The elimination of proof of vaccination before participating in non-essential, discretionary events and activities in Nova Scotia is just the first step towards dropping all COVID-19 restrictions and guidelines.

Since Monday, proof of vaccination hasn't been required anywhere in the province. On March 21, all restrictions will be gone, as long as the province's current epidemiology stays the same.

This includes the requirement to wear masks.

Following Premier Tim Houston’s February announcement about the removal of restrictions in Nova Scotia, Infectious Disease Expert Dr. Lisa Barrett took to social media to address her concerns.

Barrett said her tweet was not only aimed at the province of Nova Scotia, but Canada as a whole.

"It really does bring into focus what many provinces are doing, which is a change in some of the masking and testing suggestions and what is near the peak of some of our respiratory season, or just in the down swing of the respiratory season when it's not complete, and that was my main concern," explained Barrett.

Barrett goes on to say the virus still carries a great deal of uncertainty, reiterating it is unknown what the case count will be like over the next couple of months.

"Leaving masks on and doing lots of testing seems like a good thing to do at this period of time," Barrett said.

When asked which restriction Barrett is most concerned about being eliminated, she said masking is a big part of containing the spread of the virus.

"We know that masks are very helpful.

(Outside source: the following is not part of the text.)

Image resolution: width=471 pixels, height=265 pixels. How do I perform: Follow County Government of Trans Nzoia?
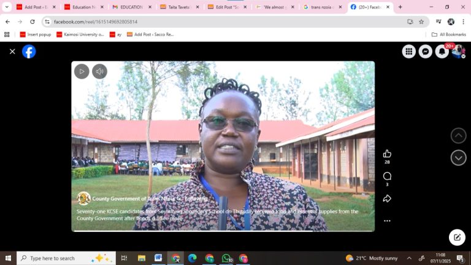[196, 199]
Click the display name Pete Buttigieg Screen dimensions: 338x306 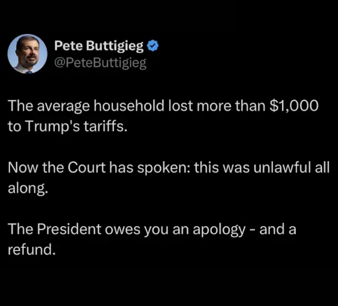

Many people are very used to them, they're fairly cheap as a way of keeping respiratory viruses under control and we do expect to see some cases going back up. Hopefully not of a completely different variant," she said.

"But until we know more about that, and we're in a respiratory season for other viruses like many people have right now, it doesn't seem to make a ton of sense."

The infectious disease specialist adds hospitals are also still seeing people that are quite ill due to COVID-19.

She says testing and registering positive tests remain important steps, even after restrictions are gone.

"There's lots of testing available out there. People seem to think that they're not supposed to test. Please do, because that's our way of getting early treatment to people," said Barrett. "If you have symptoms, please test, and please register that test if it's a rapid test with the report and support form the government has set up."

"If we don't know that you're positive and vulnerable people don't know they're positive, we can't get to them with treatment."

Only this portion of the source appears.